According to Treasury Secretary Yellen, nonbanks such as cryptocurrency companies, hedge funds, and money market funds have the potential to endanger the economic stability of the country if they are not properly monitored. This was demonstrated by the March 2023 collapse of Silicon Valley and Signature Bank. Yellen explained to the Wall Street Journal, “The authority for emergency interventions is critical. But equally as important is a supervisory and regulatory regime that can help prevent financial disruptions from starting and spreading in the first place”.
London based Nickel Digital Asset Management recently commissioned a study of 200 institutional investors and wealth managers from multiple countries. 66% of respondents stated that in the next six months, they are planning to either begin investing or increase their investments in crypto and digital assets. This include 12% who say that they plan to ‘dramatically increase’ their digital investments.
The fact that investors are feeling confident about crypto investments cannot be taken for granted. Over half of those surveyed said their firms had reduced or sold their crypto holdings in the last half a year due to a long decline in valuations and market uncertainty.
According to hedgeweek.com, investors are even more optimistic when taking a longer term view of the sector. Only 17% of those surveyed said that crypto and digital assets was not an attractive sector for investors over the next five years, while 39% said it was very attractive, and 46% said it was quite attractive. Improved regulation and valuation recovery are the leading reasons behind this newfound confidence in digital investments, as 64% of respondents said that they expect significant improvements in the regulation of this sector, and 63% predict a bounce in pricing.
As AI takes the world by storm, many in the financial industry are concerned for their jobs.
A survey of employees in the banking and insurance world revealed that nearly 75% believe that AI is a threat to their jobs. 33% anticipate AI related layoffs of 30% in the next three years.
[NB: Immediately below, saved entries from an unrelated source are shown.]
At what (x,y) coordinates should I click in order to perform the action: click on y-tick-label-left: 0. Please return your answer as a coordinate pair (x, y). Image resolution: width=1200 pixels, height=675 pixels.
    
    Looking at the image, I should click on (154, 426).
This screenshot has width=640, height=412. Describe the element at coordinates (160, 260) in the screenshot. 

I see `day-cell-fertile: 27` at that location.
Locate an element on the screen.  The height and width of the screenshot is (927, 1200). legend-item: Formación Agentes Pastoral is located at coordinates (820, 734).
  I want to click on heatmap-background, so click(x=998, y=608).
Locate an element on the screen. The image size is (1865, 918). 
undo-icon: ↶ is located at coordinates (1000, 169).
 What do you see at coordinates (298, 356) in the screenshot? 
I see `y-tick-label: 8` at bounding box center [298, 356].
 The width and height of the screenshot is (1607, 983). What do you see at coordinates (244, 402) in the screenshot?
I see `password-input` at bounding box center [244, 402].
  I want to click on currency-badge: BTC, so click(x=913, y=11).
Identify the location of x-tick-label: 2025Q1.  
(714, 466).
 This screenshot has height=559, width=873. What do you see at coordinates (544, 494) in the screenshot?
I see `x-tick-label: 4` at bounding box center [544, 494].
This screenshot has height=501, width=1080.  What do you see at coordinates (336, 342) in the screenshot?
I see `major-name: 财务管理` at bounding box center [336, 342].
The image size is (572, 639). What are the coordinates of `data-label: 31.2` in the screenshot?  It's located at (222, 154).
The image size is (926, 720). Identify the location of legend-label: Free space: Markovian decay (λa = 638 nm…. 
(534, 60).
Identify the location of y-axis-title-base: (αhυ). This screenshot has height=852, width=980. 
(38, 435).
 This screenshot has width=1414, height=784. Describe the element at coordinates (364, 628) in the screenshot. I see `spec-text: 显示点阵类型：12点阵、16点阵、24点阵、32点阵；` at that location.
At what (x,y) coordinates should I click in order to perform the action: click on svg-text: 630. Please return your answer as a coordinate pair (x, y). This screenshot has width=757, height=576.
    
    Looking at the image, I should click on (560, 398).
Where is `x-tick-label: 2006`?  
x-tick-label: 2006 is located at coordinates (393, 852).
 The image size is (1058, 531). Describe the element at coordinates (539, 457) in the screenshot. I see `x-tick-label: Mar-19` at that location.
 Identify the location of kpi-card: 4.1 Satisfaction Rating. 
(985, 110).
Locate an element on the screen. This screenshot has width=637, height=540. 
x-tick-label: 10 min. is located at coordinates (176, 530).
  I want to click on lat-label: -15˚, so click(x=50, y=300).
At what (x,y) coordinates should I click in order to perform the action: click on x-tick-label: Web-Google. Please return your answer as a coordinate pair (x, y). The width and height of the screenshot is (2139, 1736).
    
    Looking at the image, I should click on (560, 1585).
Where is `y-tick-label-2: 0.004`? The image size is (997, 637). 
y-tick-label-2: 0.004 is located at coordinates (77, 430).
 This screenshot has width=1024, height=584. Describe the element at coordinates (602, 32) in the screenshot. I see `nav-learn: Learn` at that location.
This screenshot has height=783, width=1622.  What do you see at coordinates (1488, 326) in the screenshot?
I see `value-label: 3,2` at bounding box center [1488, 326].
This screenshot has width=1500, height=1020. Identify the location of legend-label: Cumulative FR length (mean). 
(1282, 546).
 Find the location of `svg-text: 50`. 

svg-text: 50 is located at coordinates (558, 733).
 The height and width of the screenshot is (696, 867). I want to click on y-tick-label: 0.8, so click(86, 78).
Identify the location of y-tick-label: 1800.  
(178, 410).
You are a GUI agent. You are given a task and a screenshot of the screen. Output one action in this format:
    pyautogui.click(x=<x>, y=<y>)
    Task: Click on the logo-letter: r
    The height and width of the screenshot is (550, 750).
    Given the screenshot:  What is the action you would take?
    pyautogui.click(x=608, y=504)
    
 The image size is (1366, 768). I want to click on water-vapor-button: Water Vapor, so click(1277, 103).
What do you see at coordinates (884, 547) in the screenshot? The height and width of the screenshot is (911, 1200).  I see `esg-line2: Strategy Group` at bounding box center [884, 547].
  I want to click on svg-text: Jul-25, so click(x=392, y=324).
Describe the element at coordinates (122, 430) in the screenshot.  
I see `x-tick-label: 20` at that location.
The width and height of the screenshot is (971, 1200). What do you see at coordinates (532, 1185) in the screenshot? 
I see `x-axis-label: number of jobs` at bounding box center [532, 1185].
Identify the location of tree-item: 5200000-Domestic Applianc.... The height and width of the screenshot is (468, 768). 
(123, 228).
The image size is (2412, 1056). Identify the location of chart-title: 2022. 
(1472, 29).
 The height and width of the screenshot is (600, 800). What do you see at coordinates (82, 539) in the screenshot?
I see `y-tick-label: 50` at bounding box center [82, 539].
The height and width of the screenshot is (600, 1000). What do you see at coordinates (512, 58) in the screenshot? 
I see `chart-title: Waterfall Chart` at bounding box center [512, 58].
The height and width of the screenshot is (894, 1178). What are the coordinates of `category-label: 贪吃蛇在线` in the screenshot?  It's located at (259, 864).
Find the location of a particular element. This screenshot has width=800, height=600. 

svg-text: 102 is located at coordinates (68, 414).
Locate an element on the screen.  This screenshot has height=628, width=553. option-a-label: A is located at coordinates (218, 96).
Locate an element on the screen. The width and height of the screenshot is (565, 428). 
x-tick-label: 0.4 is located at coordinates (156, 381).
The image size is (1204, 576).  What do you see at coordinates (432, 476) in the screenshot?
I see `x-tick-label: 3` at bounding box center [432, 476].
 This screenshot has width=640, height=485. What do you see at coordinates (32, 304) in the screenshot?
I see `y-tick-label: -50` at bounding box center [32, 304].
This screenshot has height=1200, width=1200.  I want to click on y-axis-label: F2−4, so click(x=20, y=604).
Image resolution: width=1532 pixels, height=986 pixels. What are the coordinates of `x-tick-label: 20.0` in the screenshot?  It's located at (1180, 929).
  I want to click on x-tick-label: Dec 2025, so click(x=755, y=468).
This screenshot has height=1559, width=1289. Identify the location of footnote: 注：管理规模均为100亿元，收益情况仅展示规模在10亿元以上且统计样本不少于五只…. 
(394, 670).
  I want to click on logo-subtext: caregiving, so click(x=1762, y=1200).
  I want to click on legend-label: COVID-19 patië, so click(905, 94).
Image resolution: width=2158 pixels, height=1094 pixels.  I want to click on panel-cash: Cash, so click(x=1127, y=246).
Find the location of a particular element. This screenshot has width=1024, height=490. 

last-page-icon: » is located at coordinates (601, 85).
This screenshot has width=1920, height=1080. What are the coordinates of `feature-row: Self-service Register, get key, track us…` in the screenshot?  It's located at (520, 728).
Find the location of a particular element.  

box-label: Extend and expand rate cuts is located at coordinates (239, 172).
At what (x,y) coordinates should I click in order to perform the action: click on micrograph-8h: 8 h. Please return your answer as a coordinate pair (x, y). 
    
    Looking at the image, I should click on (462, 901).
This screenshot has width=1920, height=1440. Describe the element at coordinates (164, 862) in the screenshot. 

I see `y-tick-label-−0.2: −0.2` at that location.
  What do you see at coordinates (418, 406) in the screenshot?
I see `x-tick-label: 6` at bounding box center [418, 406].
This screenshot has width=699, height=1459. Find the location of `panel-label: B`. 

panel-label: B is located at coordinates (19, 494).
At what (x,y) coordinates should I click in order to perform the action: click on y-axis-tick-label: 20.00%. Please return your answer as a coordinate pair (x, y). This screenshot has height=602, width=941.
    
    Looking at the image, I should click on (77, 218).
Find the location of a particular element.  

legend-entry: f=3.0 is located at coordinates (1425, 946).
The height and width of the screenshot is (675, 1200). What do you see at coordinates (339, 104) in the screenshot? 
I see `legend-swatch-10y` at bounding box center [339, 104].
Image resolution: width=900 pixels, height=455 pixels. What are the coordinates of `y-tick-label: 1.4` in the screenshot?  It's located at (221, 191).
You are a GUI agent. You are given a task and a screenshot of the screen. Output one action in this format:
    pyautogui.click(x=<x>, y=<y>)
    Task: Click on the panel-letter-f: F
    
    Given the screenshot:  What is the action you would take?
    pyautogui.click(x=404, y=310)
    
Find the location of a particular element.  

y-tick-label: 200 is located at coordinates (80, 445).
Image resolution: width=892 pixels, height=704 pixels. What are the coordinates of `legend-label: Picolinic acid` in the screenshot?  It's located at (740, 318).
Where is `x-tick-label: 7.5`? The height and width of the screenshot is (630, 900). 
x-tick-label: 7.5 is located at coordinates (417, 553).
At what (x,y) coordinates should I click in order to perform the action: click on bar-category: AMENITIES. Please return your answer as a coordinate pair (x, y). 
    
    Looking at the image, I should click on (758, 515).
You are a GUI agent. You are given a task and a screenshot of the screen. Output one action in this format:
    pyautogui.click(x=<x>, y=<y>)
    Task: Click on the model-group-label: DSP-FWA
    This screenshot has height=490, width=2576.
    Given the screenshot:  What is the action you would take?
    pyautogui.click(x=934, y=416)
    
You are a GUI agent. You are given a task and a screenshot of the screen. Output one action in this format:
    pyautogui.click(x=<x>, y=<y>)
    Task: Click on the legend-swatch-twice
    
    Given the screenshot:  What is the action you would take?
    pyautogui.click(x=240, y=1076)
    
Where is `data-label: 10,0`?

Gary Collier, Chief Technology Officer of Man Group, issued a reassuring message to the Financial Times, “At least in the next five-10 years I don’t expect big technology job cuts due to the AI boom… People should not be scared of AI. If anything, we are planning to expand our team and are looking for software developers and engineers in particular to build our next generation of technology products,”.
Rather than cutting jobs due to the increased capabilities of AI, Collier maintains that the finance industry will continue to hire innovative individuals who can use AI to discover the next big things.
Collier explained, “The number of ideas that the firms have and their desire to build products based on AI technology are greater than the available pool of talent…the new AI talent is adding value to the firms and helping them build innovative products.”